• _Short problem_: Can you copy the material below line for line, without changing a single character?

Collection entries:
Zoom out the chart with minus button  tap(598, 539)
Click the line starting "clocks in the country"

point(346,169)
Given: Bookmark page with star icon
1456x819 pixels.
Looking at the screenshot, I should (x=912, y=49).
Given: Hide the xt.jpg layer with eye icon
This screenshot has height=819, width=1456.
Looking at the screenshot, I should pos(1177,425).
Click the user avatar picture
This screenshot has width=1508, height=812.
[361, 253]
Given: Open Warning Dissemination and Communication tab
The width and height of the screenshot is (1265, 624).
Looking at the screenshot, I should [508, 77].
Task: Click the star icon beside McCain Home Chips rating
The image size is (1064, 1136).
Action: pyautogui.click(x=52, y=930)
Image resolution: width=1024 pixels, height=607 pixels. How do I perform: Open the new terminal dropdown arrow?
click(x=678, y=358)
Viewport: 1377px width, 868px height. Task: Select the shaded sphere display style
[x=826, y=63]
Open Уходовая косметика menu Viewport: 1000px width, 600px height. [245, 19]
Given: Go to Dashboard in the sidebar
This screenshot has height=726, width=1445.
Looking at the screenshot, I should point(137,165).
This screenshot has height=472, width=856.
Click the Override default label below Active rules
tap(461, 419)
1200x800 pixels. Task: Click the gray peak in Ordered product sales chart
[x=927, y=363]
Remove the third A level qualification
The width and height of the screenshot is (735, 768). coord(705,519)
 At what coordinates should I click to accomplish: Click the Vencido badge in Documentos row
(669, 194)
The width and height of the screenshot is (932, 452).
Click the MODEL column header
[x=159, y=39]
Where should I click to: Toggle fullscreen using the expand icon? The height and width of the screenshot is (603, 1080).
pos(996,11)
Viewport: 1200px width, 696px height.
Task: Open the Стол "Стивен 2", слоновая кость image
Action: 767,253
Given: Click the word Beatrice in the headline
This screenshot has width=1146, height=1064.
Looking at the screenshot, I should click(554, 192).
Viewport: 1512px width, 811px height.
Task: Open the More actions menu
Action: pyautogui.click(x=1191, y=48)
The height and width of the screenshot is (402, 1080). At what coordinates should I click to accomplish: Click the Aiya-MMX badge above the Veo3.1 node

• _Answer to the exercise_:
Zoom out the chart with minus button  tap(598, 539)
Click the line starting "clocks in the country"

point(346,169)
Given: Bookmark page with star icon
1456x819 pixels.
Looking at the screenshot, I should (x=912, y=49).
Given: Hide the xt.jpg layer with eye icon
This screenshot has height=819, width=1456.
Looking at the screenshot, I should pos(1177,425).
Click the user avatar picture
This screenshot has width=1508, height=812.
[361, 253]
Given: Open Warning Dissemination and Communication tab
The width and height of the screenshot is (1265, 624).
Looking at the screenshot, I should [508, 77].
Task: Click the star icon beside McCain Home Chips rating
The image size is (1064, 1136).
Action: pyautogui.click(x=52, y=930)
Image resolution: width=1024 pixels, height=607 pixels. How do I perform: Open the new terminal dropdown arrow?
click(x=678, y=358)
Viewport: 1377px width, 868px height. Task: Select the shaded sphere display style
[x=826, y=63]
Open Уходовая косметика menu Viewport: 1000px width, 600px height. [245, 19]
Given: Go to Dashboard in the sidebar
This screenshot has height=726, width=1445.
Looking at the screenshot, I should point(137,165).
This screenshot has height=472, width=856.
Click the Override default label below Active rules
tap(461, 419)
1200x800 pixels. Task: Click the gray peak in Ordered product sales chart
[x=927, y=363]
Remove the third A level qualification
The width and height of the screenshot is (735, 768). coord(705,519)
 At what coordinates should I click to accomplish: Click the Vencido badge in Documentos row
(669, 194)
The width and height of the screenshot is (932, 452).
Click the MODEL column header
[x=159, y=39]
Where should I click to: Toggle fullscreen using the expand icon? The height and width of the screenshot is (603, 1080).
pos(996,11)
Viewport: 1200px width, 696px height.
Task: Open the Стол "Стивен 2", слоновая кость image
Action: 767,253
Given: Click the word Beatrice in the headline
This screenshot has width=1146, height=1064.
Looking at the screenshot, I should click(554, 192).
Viewport: 1512px width, 811px height.
Task: Open the More actions menu
Action: pyautogui.click(x=1191, y=48)
The height and width of the screenshot is (402, 1080). At what coordinates should I click to accomplish: Click the Aiya-MMX badge above the Veo3.1 node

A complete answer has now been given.